# What you will do
Under this line is some data; print exactly the lines from the one containing "You are a GUI" through its last line, without pictures.

Source data
- - - - - - -

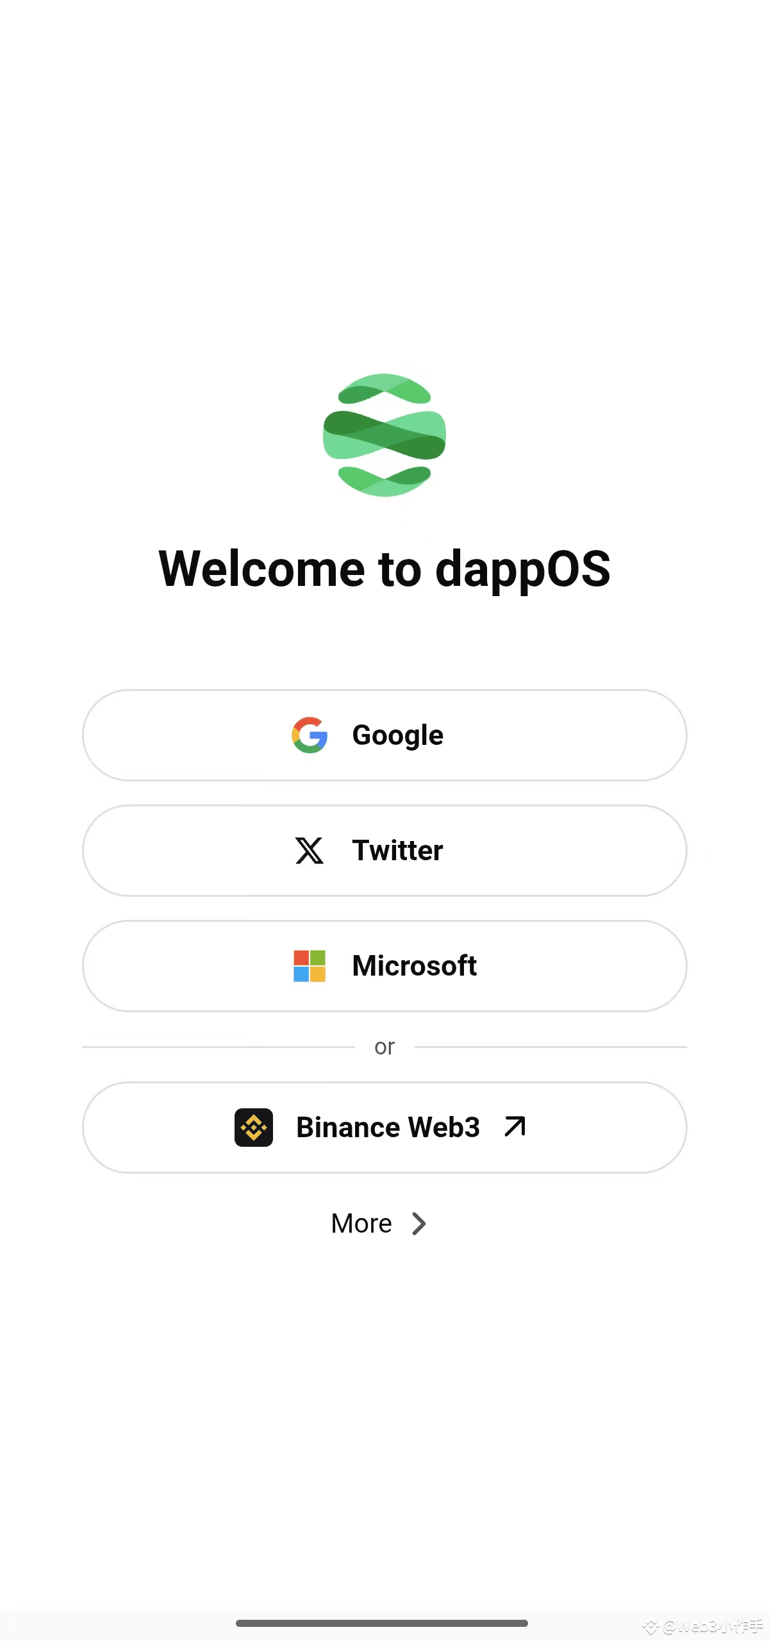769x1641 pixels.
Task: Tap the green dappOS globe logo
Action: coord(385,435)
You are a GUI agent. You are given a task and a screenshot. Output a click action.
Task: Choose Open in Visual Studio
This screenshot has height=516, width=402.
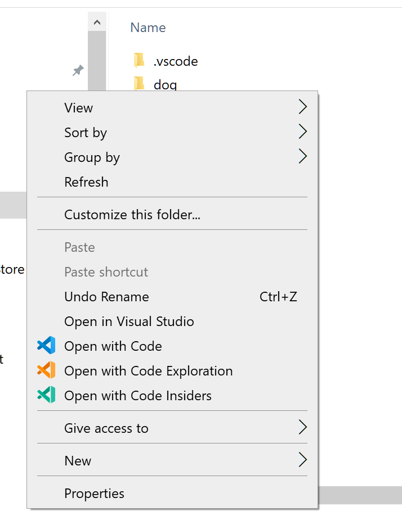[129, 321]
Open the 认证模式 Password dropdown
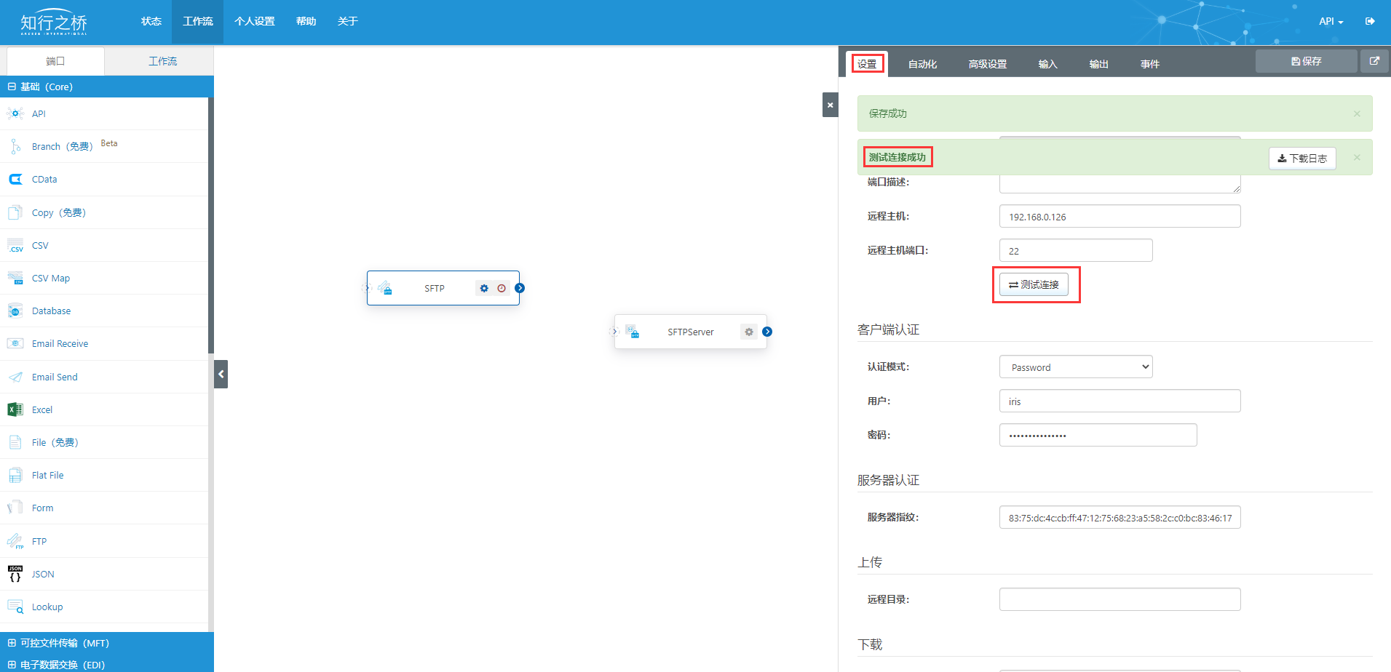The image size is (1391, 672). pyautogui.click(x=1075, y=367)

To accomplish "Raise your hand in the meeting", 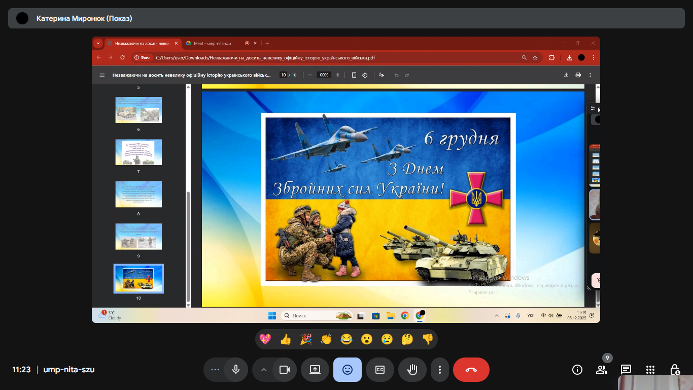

- - - - - - -

# Written solution
You are a GUI agent. You are given a task and a screenshot. Output a click action.
Task: Choose Open in Visual Studio
This screenshot has height=516, width=402.
[129, 321]
Open the 认证模式 Password dropdown
The image size is (1391, 672). pyautogui.click(x=1075, y=367)

To accomplish "Raise your hand in the meeting", 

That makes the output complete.